Monday, March 20, 2006

The Monday Tour 3/20/06

Usually I do not post Street Prophets or Brain Cramps posts here because, well - I write a lot in both. At Street Prophets is a great post by a Buddhist (well, I think Christian but Shakti won't agree) on "Surrendering Disbelief to Practice Forgiveness". I posted this quote at Debunking Christianity linked below that pertains to the Forgiveness thread - and I do not want to stick it in at comment #52. C.S. Lewis:

my self-love makes me think myself nice, but thinking myself nice is not why I love myself. So loving my, enemies does not apparently mean thinking them nice either. That is an enormous relief. For a good many people imagine that forgiving your enemies means making out that they are really not such bad fellows after all, when it is quite plain that they are. Go a step further. In my most clear-sighted moments not only do I not think myself a nice man, but I know that I am a very nasty one. I can look at some of the things I have done with horror and loathing. So apparently I am allowed to loathe and hate some of the things my enemies do. Now that I come to think of it, I remember Christian teachers telling me long ago that I must hate a bad man's actions, but not hate the bad man: or, as they would say, hate the sin but not the sinner.

For a long time I used to think this a silly, straw-splitting distinction: how could you hate what a man did and not hate the man? But years later it occurred to me that there was one man to whom I had been doing this all my life - namely myself. However much I might dislike my own cowardice or conceit or greed, I went on loving myself. There had never been the slightest difficulty about it. In fact the very reason why I hated the things was that I loved the man. Just because I loved myself, I was sorry to find that I was the sort of man who did those things. Consequently, Christianity does not want us to reduce by one atom the hatred we feel for cruelty and treachery. We ought to hate them. Not one word of what we have said about them needs to be unsaid. But it does want us to hate them in the same way in which we hate things in ourselves: being sorry that the man should have done such things, and hoping, if it is anyway possible, that somehow, sometime, somewhere he can be cured and made human again.
Bonnie found a post at Jolly Blogger on
"The Essence of American Religion" and commented on it at Intellectuelle
" saying that the essence of American religion is the belief that God loves me, this would go a long way to explaining the state of American Christianity. In a country where so many claim to be Christians, maybe its the case that most of those believe in a God who is only half a god, or one quarter, or one tenth of a God.

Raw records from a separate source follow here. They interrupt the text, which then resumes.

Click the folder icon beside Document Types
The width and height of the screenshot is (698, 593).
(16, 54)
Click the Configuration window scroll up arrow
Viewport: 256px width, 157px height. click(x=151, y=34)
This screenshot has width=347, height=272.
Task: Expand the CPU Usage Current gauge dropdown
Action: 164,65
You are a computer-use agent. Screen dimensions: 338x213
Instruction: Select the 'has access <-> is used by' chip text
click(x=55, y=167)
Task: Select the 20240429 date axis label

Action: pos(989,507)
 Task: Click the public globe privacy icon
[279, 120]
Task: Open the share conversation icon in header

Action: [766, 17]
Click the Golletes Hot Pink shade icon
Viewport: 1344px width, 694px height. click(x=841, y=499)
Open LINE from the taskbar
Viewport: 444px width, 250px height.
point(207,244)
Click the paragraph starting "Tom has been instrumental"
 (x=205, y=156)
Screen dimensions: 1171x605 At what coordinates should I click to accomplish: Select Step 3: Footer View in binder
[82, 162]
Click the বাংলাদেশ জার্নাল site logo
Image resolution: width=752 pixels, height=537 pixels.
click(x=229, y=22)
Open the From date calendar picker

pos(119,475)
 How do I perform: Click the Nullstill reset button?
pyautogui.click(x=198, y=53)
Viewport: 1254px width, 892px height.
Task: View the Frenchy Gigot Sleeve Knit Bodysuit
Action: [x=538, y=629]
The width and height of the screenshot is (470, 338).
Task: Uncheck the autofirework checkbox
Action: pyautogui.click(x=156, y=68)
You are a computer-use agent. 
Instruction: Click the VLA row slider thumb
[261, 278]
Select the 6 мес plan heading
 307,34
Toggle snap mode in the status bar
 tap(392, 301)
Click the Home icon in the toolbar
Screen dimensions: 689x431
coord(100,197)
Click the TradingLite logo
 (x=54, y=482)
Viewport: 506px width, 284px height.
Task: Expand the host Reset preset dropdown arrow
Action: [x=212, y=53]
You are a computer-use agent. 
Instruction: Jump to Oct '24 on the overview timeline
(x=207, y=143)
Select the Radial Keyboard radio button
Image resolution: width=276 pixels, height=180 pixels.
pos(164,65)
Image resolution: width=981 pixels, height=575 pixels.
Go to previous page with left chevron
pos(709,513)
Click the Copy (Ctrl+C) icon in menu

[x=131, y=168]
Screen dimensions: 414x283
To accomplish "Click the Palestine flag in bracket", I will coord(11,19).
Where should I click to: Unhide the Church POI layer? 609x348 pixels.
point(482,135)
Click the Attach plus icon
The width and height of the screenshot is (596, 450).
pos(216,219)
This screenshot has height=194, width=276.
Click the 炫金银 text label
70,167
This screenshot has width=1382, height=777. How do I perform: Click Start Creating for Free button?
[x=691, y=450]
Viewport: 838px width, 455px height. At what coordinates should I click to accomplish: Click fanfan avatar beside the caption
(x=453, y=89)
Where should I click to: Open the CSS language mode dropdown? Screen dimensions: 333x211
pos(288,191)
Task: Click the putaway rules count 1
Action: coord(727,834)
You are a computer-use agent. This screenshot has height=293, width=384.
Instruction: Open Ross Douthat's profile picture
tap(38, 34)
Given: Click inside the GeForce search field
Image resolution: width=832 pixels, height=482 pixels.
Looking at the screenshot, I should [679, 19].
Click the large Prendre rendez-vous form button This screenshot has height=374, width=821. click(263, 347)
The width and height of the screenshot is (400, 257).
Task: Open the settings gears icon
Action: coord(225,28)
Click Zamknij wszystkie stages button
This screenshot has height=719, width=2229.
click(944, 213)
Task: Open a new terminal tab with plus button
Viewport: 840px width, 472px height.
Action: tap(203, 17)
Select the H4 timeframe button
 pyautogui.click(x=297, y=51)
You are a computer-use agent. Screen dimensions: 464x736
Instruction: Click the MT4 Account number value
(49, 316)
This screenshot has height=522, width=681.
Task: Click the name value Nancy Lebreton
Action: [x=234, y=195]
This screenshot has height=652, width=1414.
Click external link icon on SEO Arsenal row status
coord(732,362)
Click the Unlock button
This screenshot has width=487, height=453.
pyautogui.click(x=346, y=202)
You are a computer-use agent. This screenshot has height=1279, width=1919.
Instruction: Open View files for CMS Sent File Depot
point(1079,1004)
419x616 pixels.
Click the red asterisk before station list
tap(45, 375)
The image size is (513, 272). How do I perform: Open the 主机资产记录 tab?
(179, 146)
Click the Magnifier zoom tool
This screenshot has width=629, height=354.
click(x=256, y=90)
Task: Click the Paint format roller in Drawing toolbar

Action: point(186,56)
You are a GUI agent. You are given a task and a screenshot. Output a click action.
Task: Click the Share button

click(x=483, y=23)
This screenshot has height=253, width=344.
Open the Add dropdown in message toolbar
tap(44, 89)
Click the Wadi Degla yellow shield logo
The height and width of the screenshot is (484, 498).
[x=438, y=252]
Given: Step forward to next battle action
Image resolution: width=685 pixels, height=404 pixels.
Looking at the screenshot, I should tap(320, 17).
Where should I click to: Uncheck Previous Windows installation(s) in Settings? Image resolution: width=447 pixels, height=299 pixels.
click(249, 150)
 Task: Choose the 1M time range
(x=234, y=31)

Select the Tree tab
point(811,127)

To believe in a God of love, without believing a God who is also holy, righteous, omnipotent, merciful, wrathful, omnicient, etc., is to believe in a dimunitive god. Thus we have a diminutive Christianity - a Christianity adhered to by millions yet which is grows more and more irrelevant in our day..." (David Wayne at Jolly Blogger as quoted at Intellectuelle)
At her own blog. Bonnie gives you some questions you can ask yourself as you contemplate your life and your faith (in case you do not have enough). The first one:
  • How much of what we think (or say) we are doing in the name of the Lord are we really doing from either a mistaken sense of calling or justification of sin?
Last week I linked Lexie's
"Pro-Choice...Pre-S~x". This week the insight she got from Psalm 11 in "Pro-Choice...Pre-S*x: p. 2"
Again, I found this discussion interesting enough to participate in, so I might as well throw it onto the list.
Debunking Christianity will not go in my list of things to check frequently (or at all - I am trying to quit :-) ) - but I did go to "WWJD?" and participate quite a bit. I am almost ashamed that I did so because Tyler at Habakkuk's yelled "Hey, JCHFleetguy!" at me and one of the comments at Habukkuks said:
JCHFleetguy is right, however, not to visit them. He really needs to make arguments which rest on a mutually accepted authority, and they have no authorities in common with him.
Ah, what I will not do when my ego is challenged. Frankly, the post I was in was on the level of "Can God make a rock He cannot lift?". I "should have said" (why do we do that?) read these 6 books and come back with a bit higher level apology for atheism. Oh well.
"And on a lighter (nontheological) note" my wife and I got a real kick out of the site linked here.
Everything posted at
Iraq the Model this week is worth reading if you want to more deeply understand the situation on the ground there.
Jesus Creed has
"Emerging Peter: Slavery 1":
So, in today’s post I want to offer an experimental reading. Only after such a reading will I turn to a more traditional look at the text. I will offer a “reading of the oppressed.”
"You mean Biblically-styled marriages work? Shocking!"
Teresa at Spitting Into the Wind comes up with a theme post. One of the themes from Debunking Christianity above is the Virgin Birth as impossible because a sperm "is necessary" and that it was rape by God anyway. Teresa quotes an essay by "my man" C.S. Lewis in
"Science and Religion" that deals with half that.
Hey, here is how you separate church and state the old fashioned German way:
Ban the Koran. (HT: Sun Comprehending Glass)
Leave it to Joe Carter to let the conservative cat-out-of-the-bag and
demand his cheap gas. You just cannot trust bloggers to keep a secret.
linking and commenting on Joe Carter's "sage wisdom" on "Soul Mates and Manly Men" "sage wisdom"; Jan lets the cat-out-of-the-bag on why "We Go Together".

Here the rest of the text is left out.